3. Text Summarization
As the name suggests, Text Summarization is the techniques in NLP helping to summarize large chunks of text. Text summarization technique is mainly used in cases like research papers and news articles. Extraction and Abstraction are the two broad approaches to text summarization. Extraction methods create a summary by extracting parts from the text whereas Abstraction methods create a summary from a fresh text that conveys the synopsis of the main text. There are various algorithms that can be deployed for text summarization like TextRank, Latent Semantic Analysis and LexRank. To take the example of LexRank, this algorithm ranks the sentences using similarity between them; a customer review sentence is ranked higher when it is similar to more sentences, which are in turn similar to other sentences.
Using LexRank, the sample review text is summarized as: I have to call the call center multiple times before I get a decent reply. The premium is reasonable as compared to the other insurance companies which are their competitors.
4. Aspect Mining
Aspect mining identifies the different aspects in a given text and when used in conjunction with sentiment analysis, Aspect mining extracts complete information from the text.
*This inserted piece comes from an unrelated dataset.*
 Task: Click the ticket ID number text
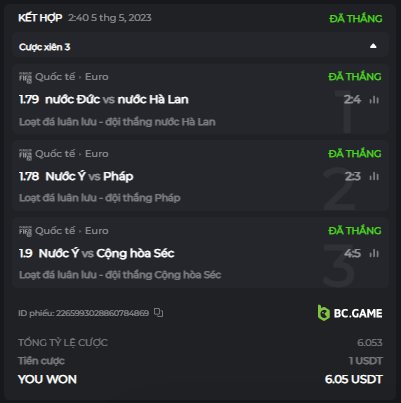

One of the easiest methods of aspect mining is using part-of-speech tagging, when aspect mining and sentiment analysis are used on the sample text, the output conveys the complete intent of the text as analysed under:
Aspects & Sentiments:
• Customer service – Negative
• Call center – Negative
• Agent – Negative
• Pricing/Premium – Positive
5. Topic Modeling
Topic modeling is one of the more complicated methods in NLP algorithm to identify natural topics in a given text. The main advantage of topic modeling is that it is an unsupervised technique, where a labelled training and Model training dataset is not required. Topic modeling comprises of the following algorithms:
• Latent Semantic Analysis (LSA)
• Probabilistic Latent Semantic Analysis (PLSA)
• Latent Dirichlet Allocation (LDA)
• Correlated Topic Model (CTM)
Using the sample text and assuming two inherent topics, the topic modeling output will identify the common words across both topics. In the text as above, the customer complaints about the call centre and the work not being done, the second theme revolves around the fact that the premium is low. The main theme for the first topic 1 includes words like call, center, and service. The main themes in topic 2 are words like price, premium and reasonable. This implies that topic 1 corresponds to customer service and topic two corresponds to pricing.
The techniques discussed above are just a few techniques of natural language processing. Once the important information is extracted from unstructured text using these methods, it can be directly be consumed as insights or used as input in clustering exercises and machine learning models to enhance their performance and accuracy.